Identify each line below that contains the word "Select", and copy it out.

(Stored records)
====

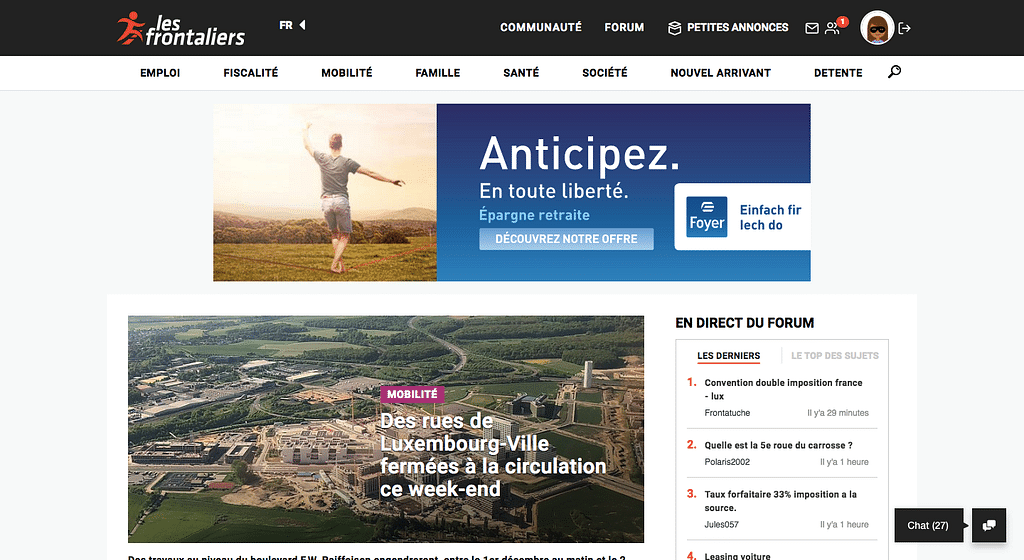Switch to Le Top Des Sujets tab
1024x560 pixels.
[x=834, y=356]
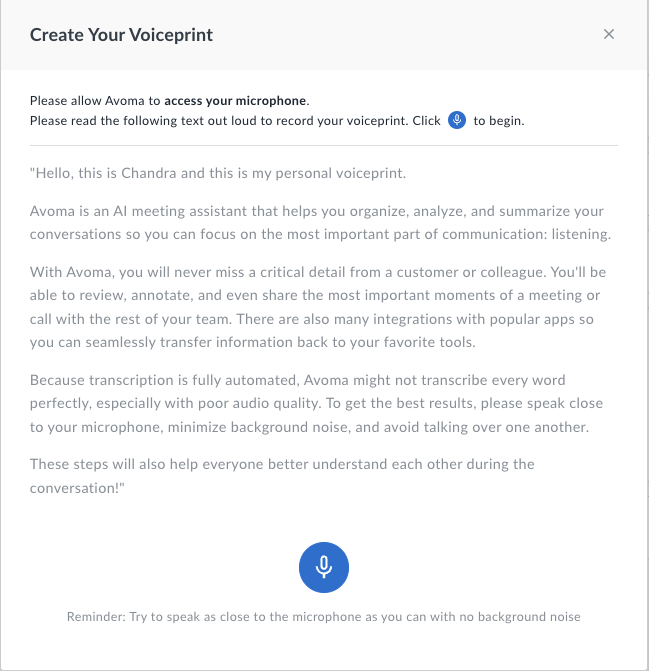Image resolution: width=649 pixels, height=671 pixels.
Task: Click the "Please allow Avoma to" text
Action: (x=96, y=101)
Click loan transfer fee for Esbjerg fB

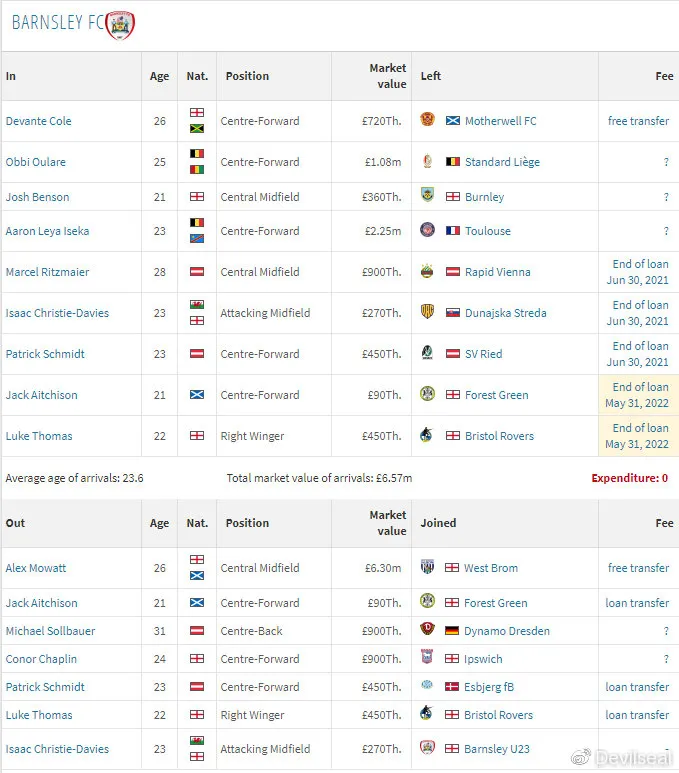637,687
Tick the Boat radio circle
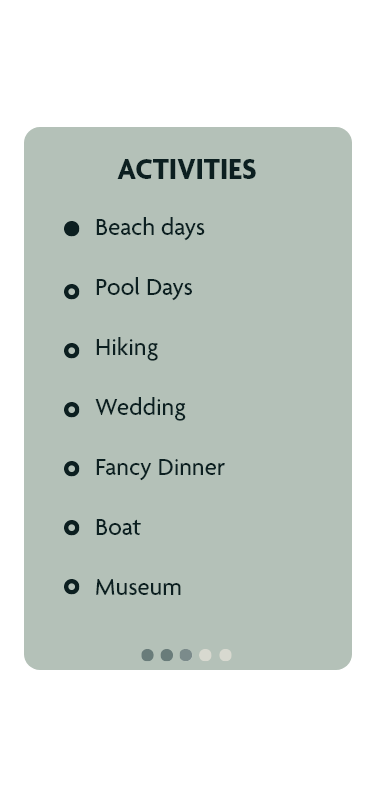Viewport: 375px width, 812px height. pyautogui.click(x=71, y=528)
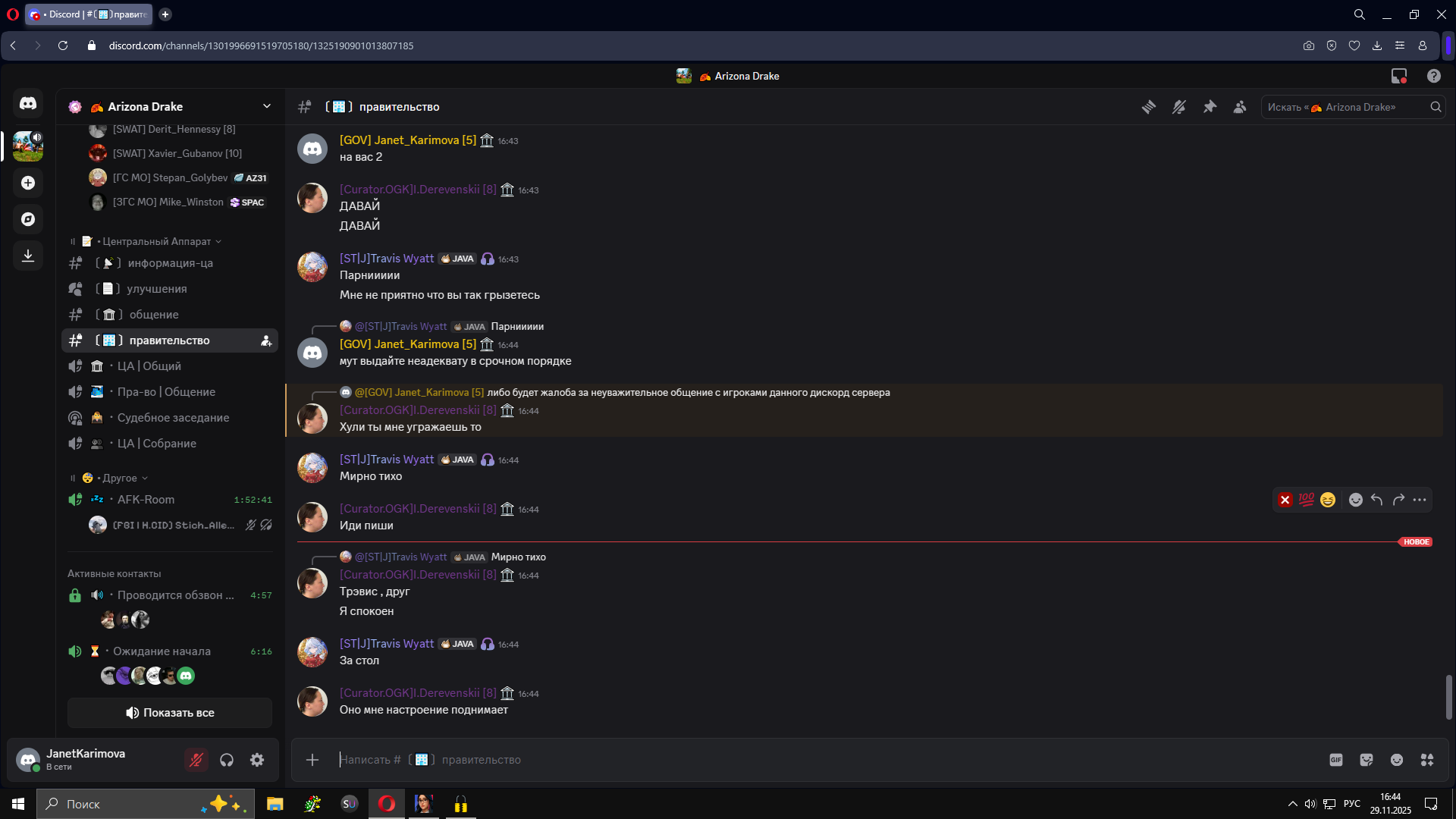Click the Показать все button
The width and height of the screenshot is (1456, 819).
click(170, 713)
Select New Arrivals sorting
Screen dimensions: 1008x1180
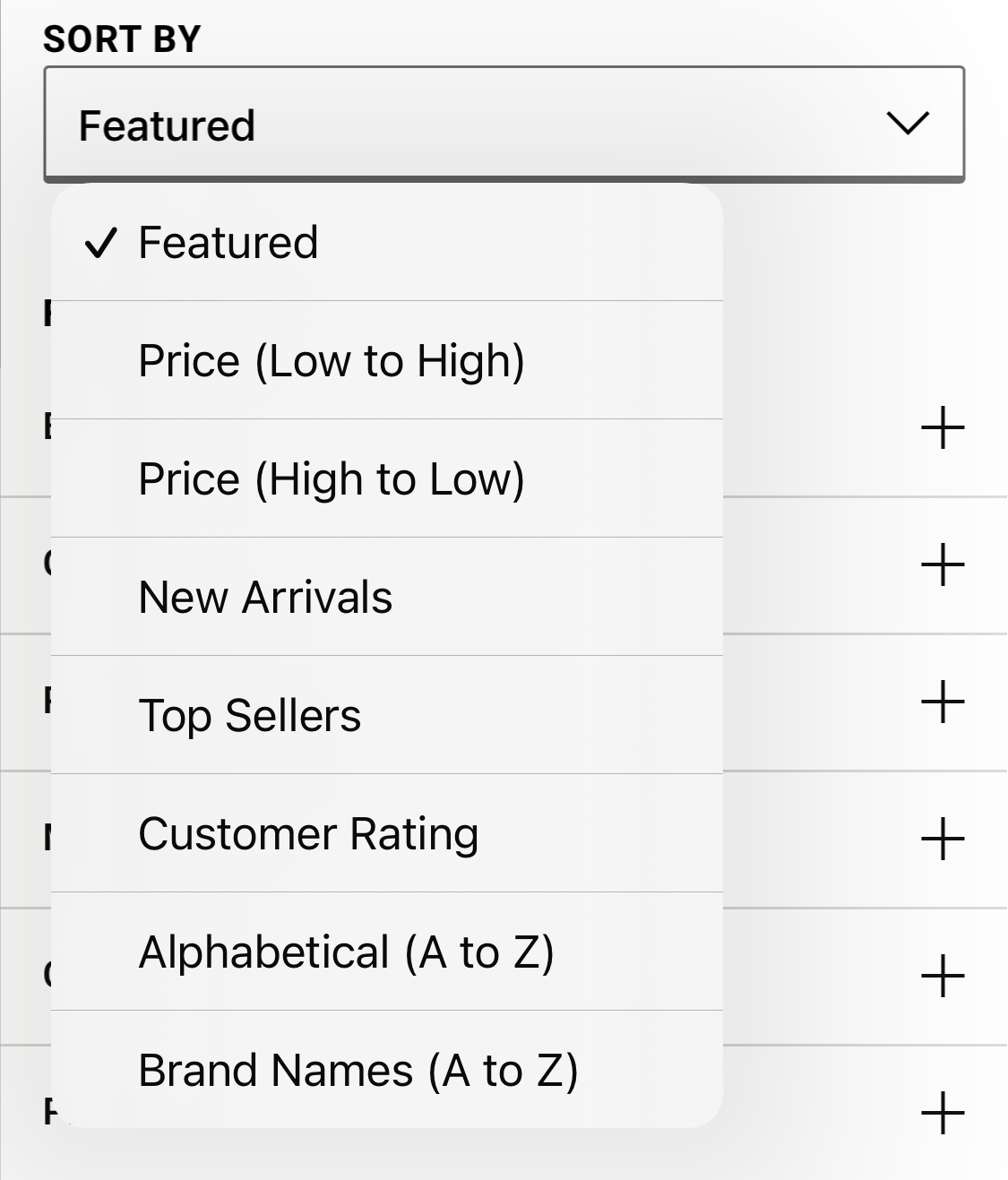[265, 597]
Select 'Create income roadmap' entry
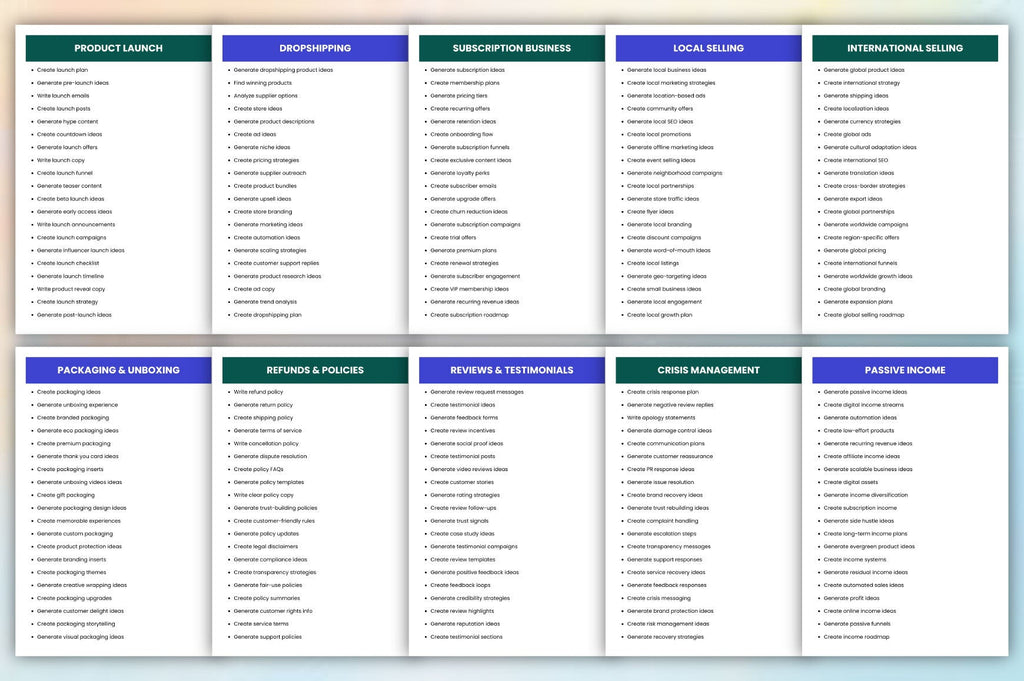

====

◆ Output:
Select New Arrivals sorting
Select 'Create income roadmap' entry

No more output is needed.